(Aim of the exercise): Copy each line of the material below that includes the string "target".

(Task data):
*** Block opens ***
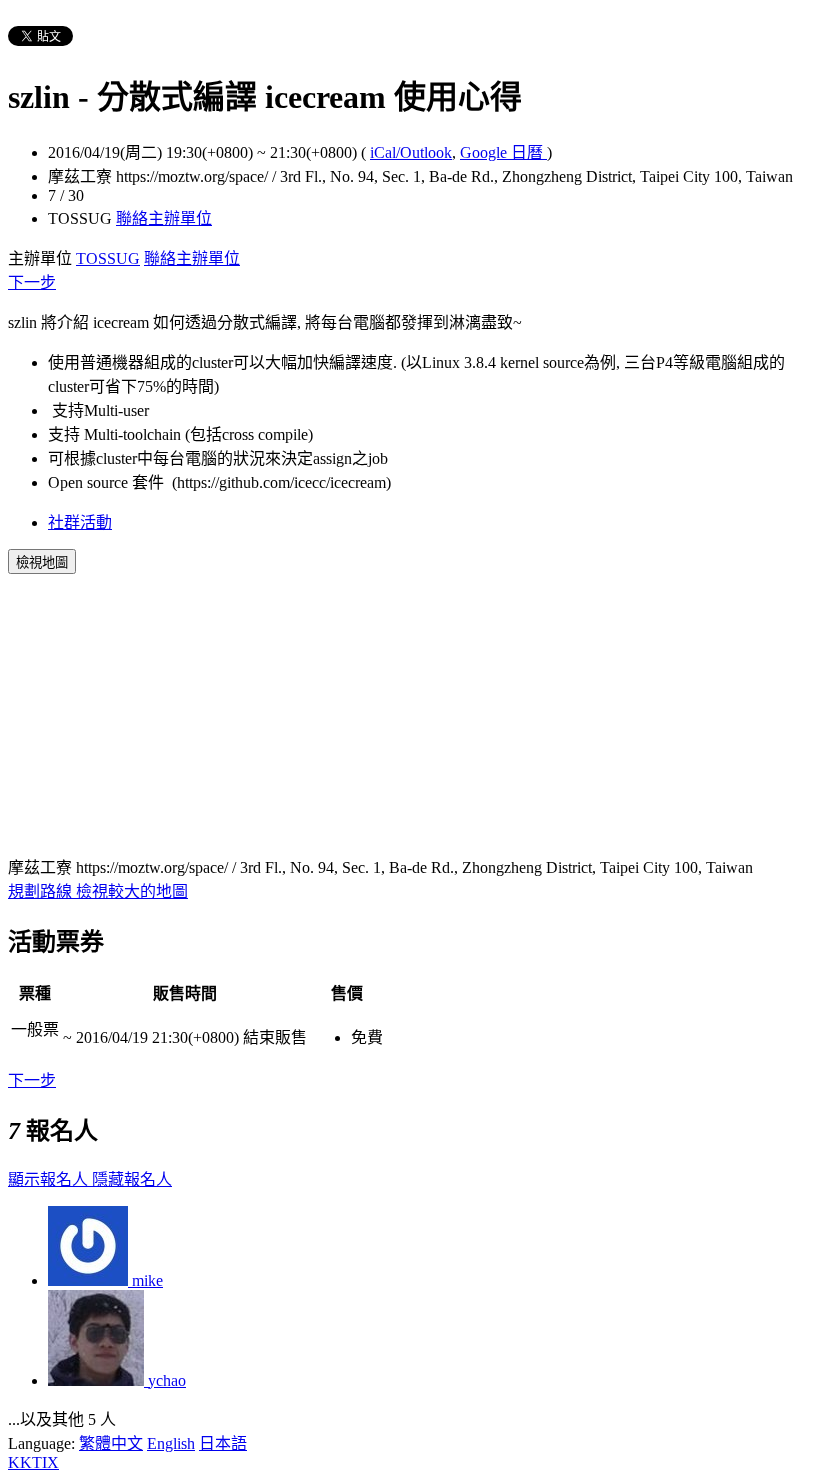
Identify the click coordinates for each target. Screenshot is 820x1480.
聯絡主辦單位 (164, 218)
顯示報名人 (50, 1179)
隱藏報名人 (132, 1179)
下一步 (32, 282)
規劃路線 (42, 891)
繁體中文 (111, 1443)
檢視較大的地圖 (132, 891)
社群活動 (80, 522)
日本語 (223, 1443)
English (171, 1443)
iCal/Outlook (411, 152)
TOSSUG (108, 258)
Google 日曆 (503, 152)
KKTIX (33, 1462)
*** Block closes ***
*** Block opens ***
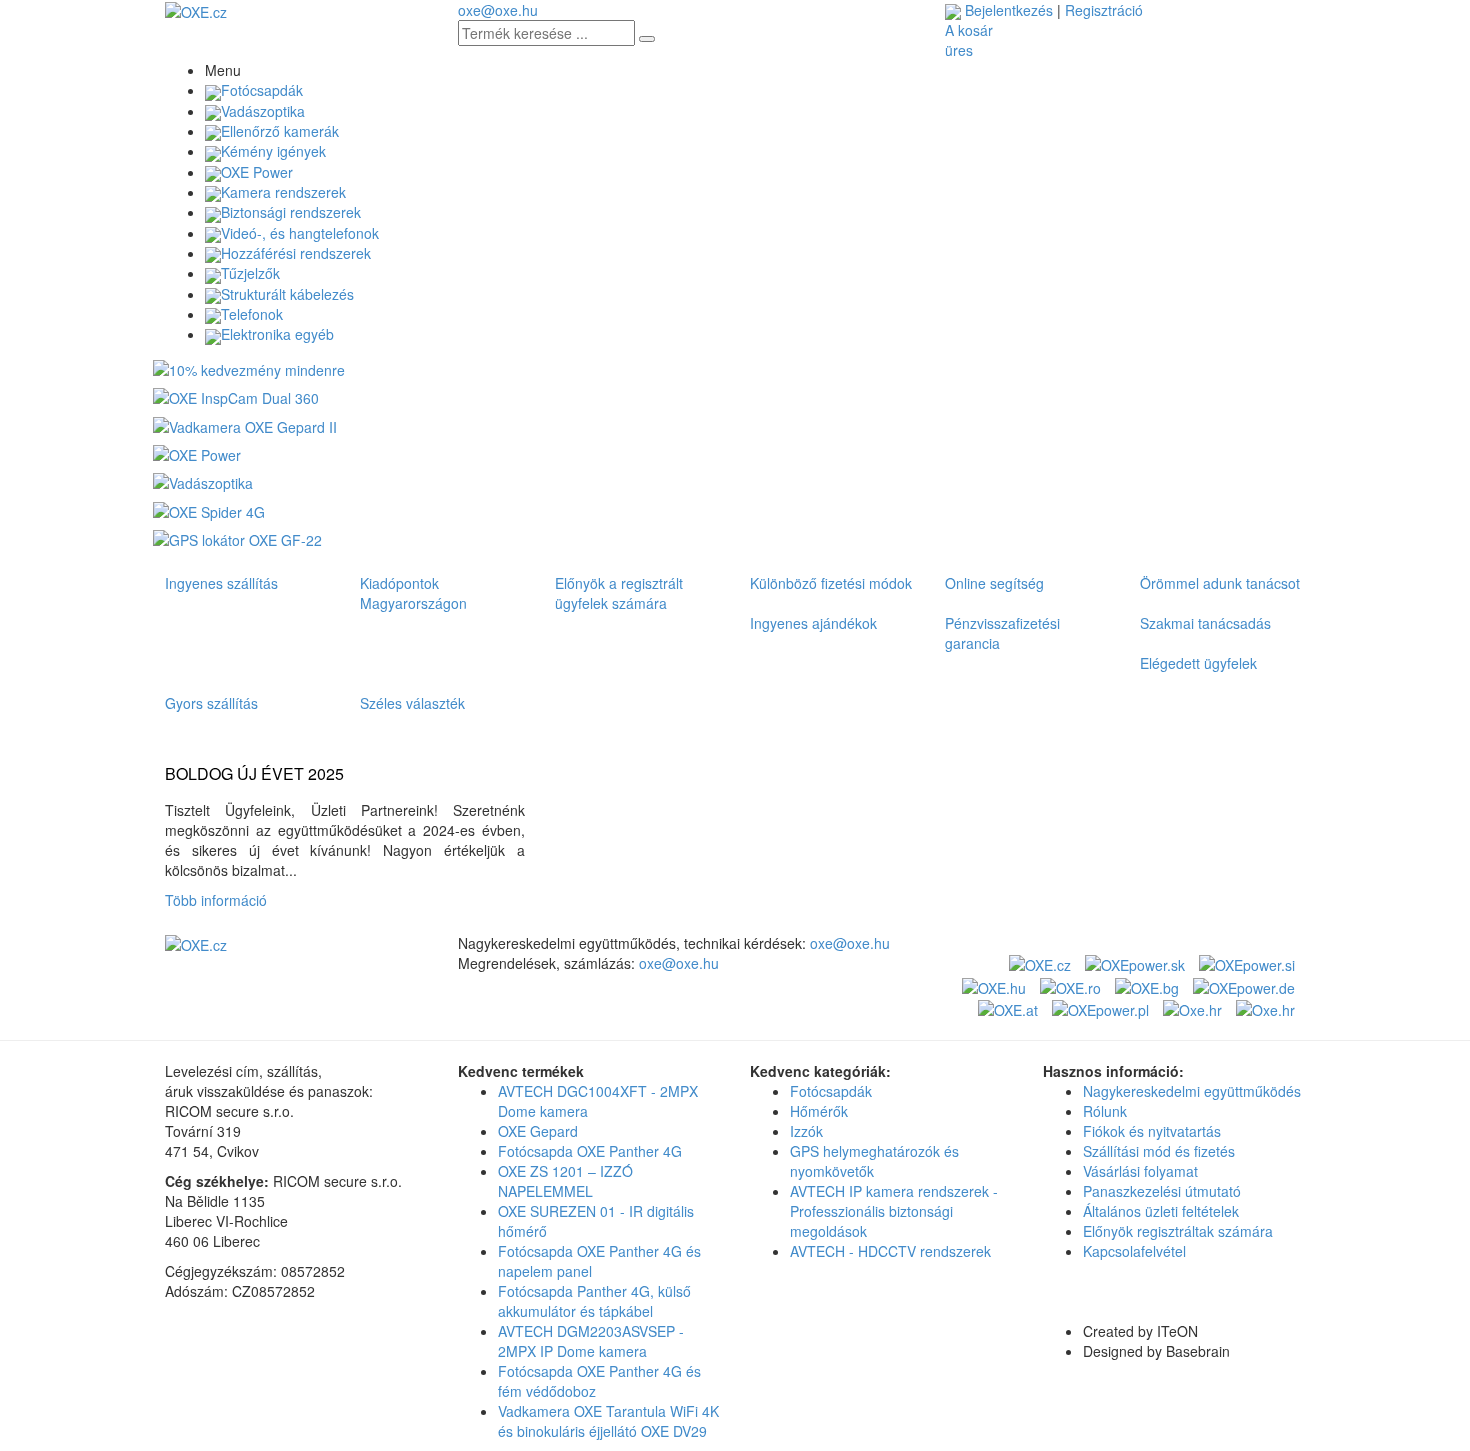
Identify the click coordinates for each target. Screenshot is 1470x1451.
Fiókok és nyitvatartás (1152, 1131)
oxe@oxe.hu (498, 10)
*** Block closes ***
(Written answer):
Identify the click coordinates for each target. Screenshot is 820x1480.
Identify the click coordinates for each target. Screenshot is 1470x1451.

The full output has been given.